Berkshire Hathaway's Cash Reserves Surpass $325 Billion Amid Share Sales
OMAHA, Neb. — Warren Buffett, the renowned CEO of Berkshire Hathaway, has amassed over $325 billion in cash following significant sales of his company's stock in tech giants Apple and Bank of America this year. While continuing to earn substantial profits from Berkshire's diverse range of businesses, Buffett has not pursued any major acquisitions.
Berkshire Hathaway disclosed that it sold approximately 100 million more Apple shares in the third quarter of the year, continuing a trend that saw them halve their investment in the tech company in the previous quarter. The remaining stake of about 300 million shares was valued at $69.9 billion at the end of September, making it Berkshire's largest single investment, although this has been significantly reduced from its value of $174.3 billion at the end of last year.
Shareholders may be left wondering about Buffett's strategy, especially as Berkshire did not buy back any of its own shares during the quarter.

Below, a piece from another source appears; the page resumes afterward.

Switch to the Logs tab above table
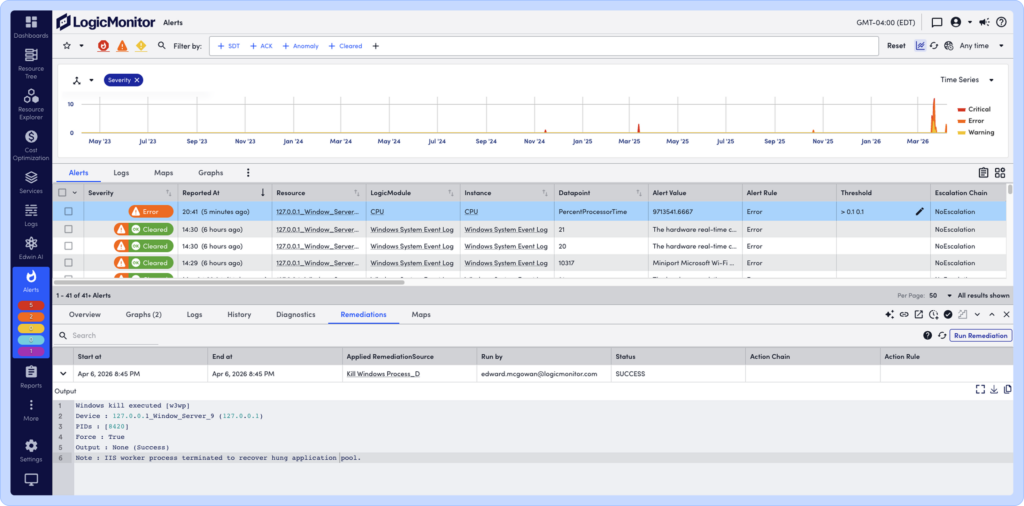This screenshot has width=1024, height=506. coord(121,173)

Analyst Cathy Seifert from CFRA Research highlighted that investors might be concerned about why Buffett is accumulating so much cash, raising questions about whether he has a more pessimistic view of future economic conditions compared to others.
Buffett indicated at the recent annual meeting in May that part of his rationale for selling Apple shares is the expectation of higher tax rates in the future. Additionally, some analysts speculate whether the passing of Vice Chairman Charlie Munger last year has influenced Buffett's decision to sell. Munger was known for his comfort with technology investments, which raises questions about whether Buffett would have made the same choices had Munger been alive.

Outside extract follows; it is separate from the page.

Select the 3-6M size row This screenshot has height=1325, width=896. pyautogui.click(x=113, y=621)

Despite the significant stock sales, Berkshire Hathaway's profitability soared in the third quarter, driven by investment gains that brought in $26.25 billion, or $18,272 per Class A share. This result starkly contrasts last year's performance, where unrealized investment losses led to a loss of $12.77 billion, or $8,824 per Class A share.
Buffett has consistently advised investors to focus on Berkshire's operating earnings for a clearer picture of its business performance, as these figures exclude the volatility associated with investments. By this measure, the company's operating earnings were down about 6% to $10.09 billion, or $7,023.01 per Class A share, compared to last year's $10.8 billion, or $7,437.15 per Class A share.

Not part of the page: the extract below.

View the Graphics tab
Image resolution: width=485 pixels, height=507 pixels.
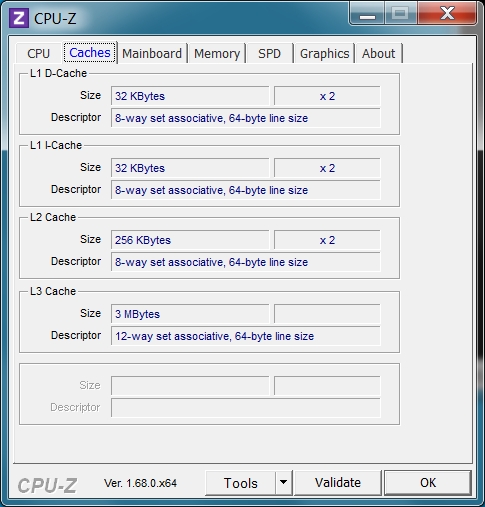[325, 53]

Berkshire's overall revenue remained relatively stable at $92.995 billion, compared to $93.21 billion a year ago. This figure slightly exceeded expectations from three analysts surveyed.
Berkshire Hathaway's portfolio consists of various businesses, including insurance companies like Geico, the BNSF railroad, several utilities, and various retail and manufacturing companies, such as Dairy Queen and See's Candy. However, one of its insurance units, Guard, reported additional losses after a policy reassessment.
In a notable move during the quarter, Berkshire revealed it paid about $4 billion to acquire the remaining shares of its utility business from the estate of former board member Walter Scott. This involved paying $2.4 billion in cash, taking on $600 million in debt, and providing the Scott family with Class B Berkshire shares valued at over $1 billion.
Greg Abel, who is expected to succeed the 94-year-old Buffett as CEO upon his death, sold his 1% stake in the utility business two years ago for $870 million, indicating that the Scott family did not receive as favorable a price for their larger 8% stake.